UPMC Western Maryland President Ronan plans to retire

CUMBERLAND — A job that began processing bedpans will soon end a nearly five-decade career in the health care industry.

UPMC Western Maryland president Barry P. Ronan will retire in March.

He plans to join Pamela, his wife of 44 years, in Charleston, South Carolina, to be close to their family.

The couple have two daughters and a grandson.

“This community is going to be in very good hands after I leave,” he said Wednesday.

“UPMC … truly (has) the best interest of this community in mind.”

Ronan began his career as an equipment orderly at Pittsburgh’s Presbyterian University Hospital, now UPMC Presbyterian Shadyside, the flagship hospital of the health care system.

After progressing through several increasingly responsible leadership positions there over 11 years, he joined Allegheny General Hospital where he spent the next three years.

Ronan served as president and CEO of the local health system from 2000 until earlier this year.

In February, he became president of UPMC Western Maryland.

Throughout his more than 30 years in Western Maryland, Ronan served on numerous boards, committees and commissions locally and statewide.

He is a fellow in the American College of Healthcare Executives, and members of Allegany College of Maryland’s Board of Trustees, and the Cumberland Economic Development Corporation.

Work is underway to find his successor.

Ronan said he will ensure a seamless and successful transition for the new UPMC Western Maryland president.

Challenging events during his career included the 1996 consolidation of Memorial and Sacred Heart campuses to form the Western Maryland Health System, a new state-of-the-art medical center, in 2009.

“Folks were looking at it as a winner and loser kind of situation,” he said.

And then came the novel coronavirus.

“The whole pandemic … is something that I’ve never experienced,” he said. “We are still averaging about six patients a day in the hospital being treated for COVID-19.”

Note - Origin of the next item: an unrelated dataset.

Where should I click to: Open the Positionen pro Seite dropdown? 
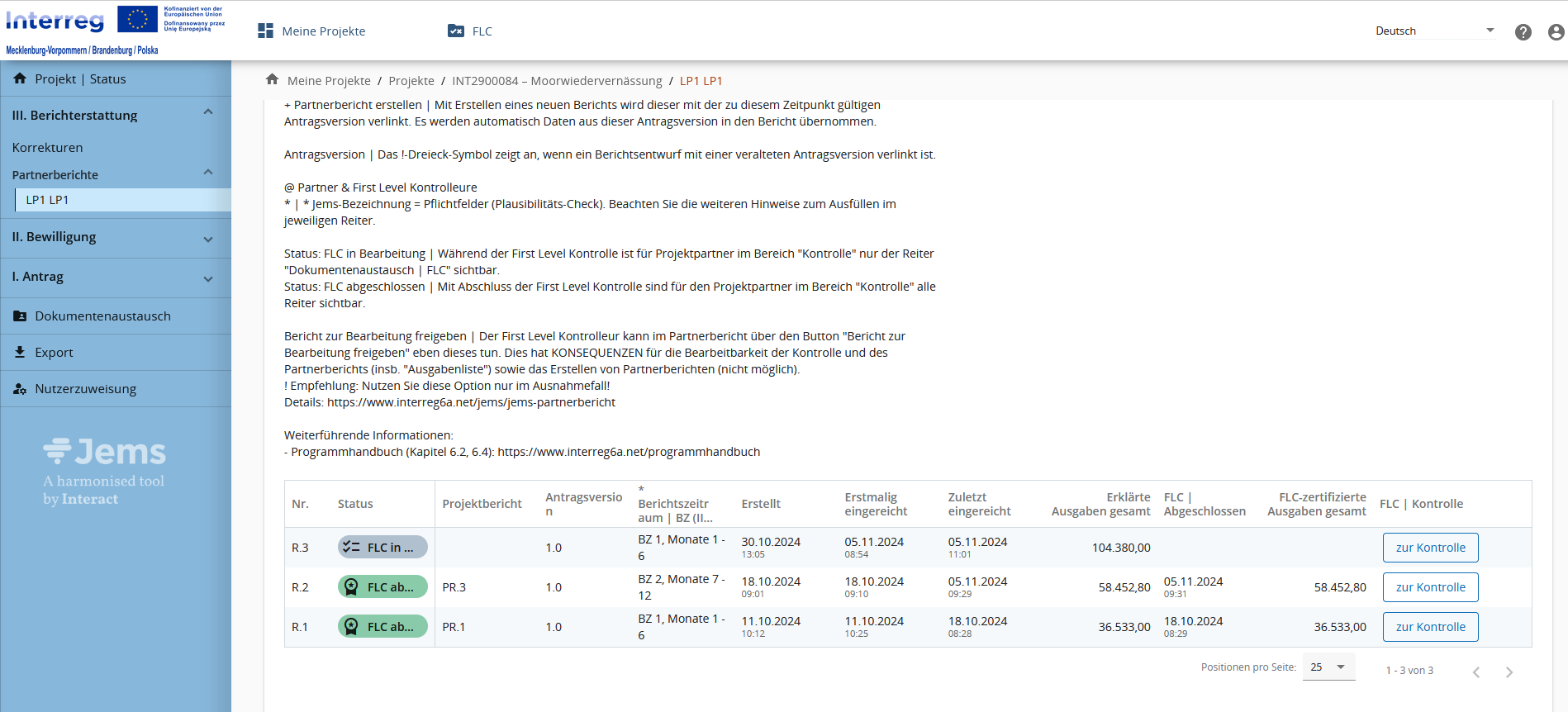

Among his most rewarding career experiences was the merger of the Western Maryland Health System into the University of Pittsburgh Medical Center hospital network.

“That’s going to be absolutely wonderful for this community now certainly and going forward,” Ronan said.

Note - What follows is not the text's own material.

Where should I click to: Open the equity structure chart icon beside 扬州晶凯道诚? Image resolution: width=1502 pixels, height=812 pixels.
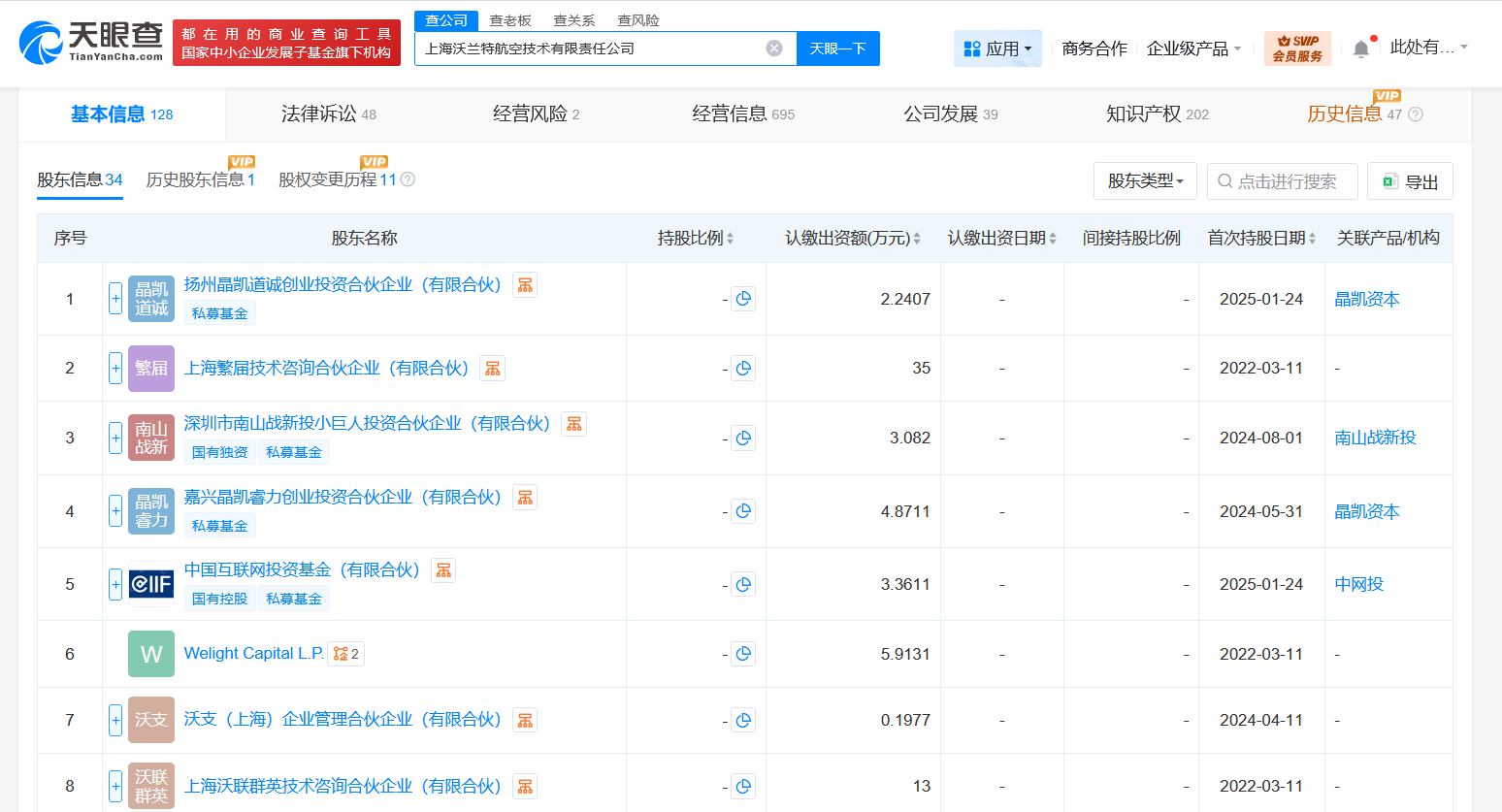pos(525,284)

UPMC Western Maryland is the region’s largest employer and contributes more than $300 million annually to the economy.

Ronan said accomplishments happened because of the hospital system’s visionary board of directors.

He’ll miss folks he’s gotten to know in the area.

“I love the people with whom I work, from our board members to our medical staff to our employees,” Ronan said. “Being here 30 years, you have so many just wonderful cherished memories of working with these people and some of the things that they do on a day-in and day-out basis is just amazing.”

Ronan’s influence in the community “has made a huge difference,” said Kim Leonard, UPMC Western Maryland board member and former chairperson.

“He has provided 30 years of leadership over so many hardworking staff members,” Leonard said via email. “I hear that all the time.”

The overall health of the community has been the biggest beneficiary, he said.

“(Ronan’s) guidance all these years has made us what we are today, and that, more than anything, is the most important part,” Leonard said.

Dr. John Pappas, who serves as president of the UPMC Western Maryland medical staff and on the board of directors, said Ronan has left a long-lasting legacy in the community.

“I want to emphasize that (Ronan’s) selfless dedication and visionary leadership have ensured that every resident in this community will have access to quality care in a long-term sustainable way,” Pappas said via email.

“On a personal note, I have worked with Barry over the past 15 years and I can say that he is one of the most approachable and empathetic health care executives I know,” Pappas said. “He made it a point to get to know most of the 2000+ employees at UPMC Western Maryland as well as the medical staff. We are currently interviewing candidates to fill his big shoes, but the community, medical staff, and employees of UPMC Western Maryland should rest assured that those shoes are pointed in the right direction.”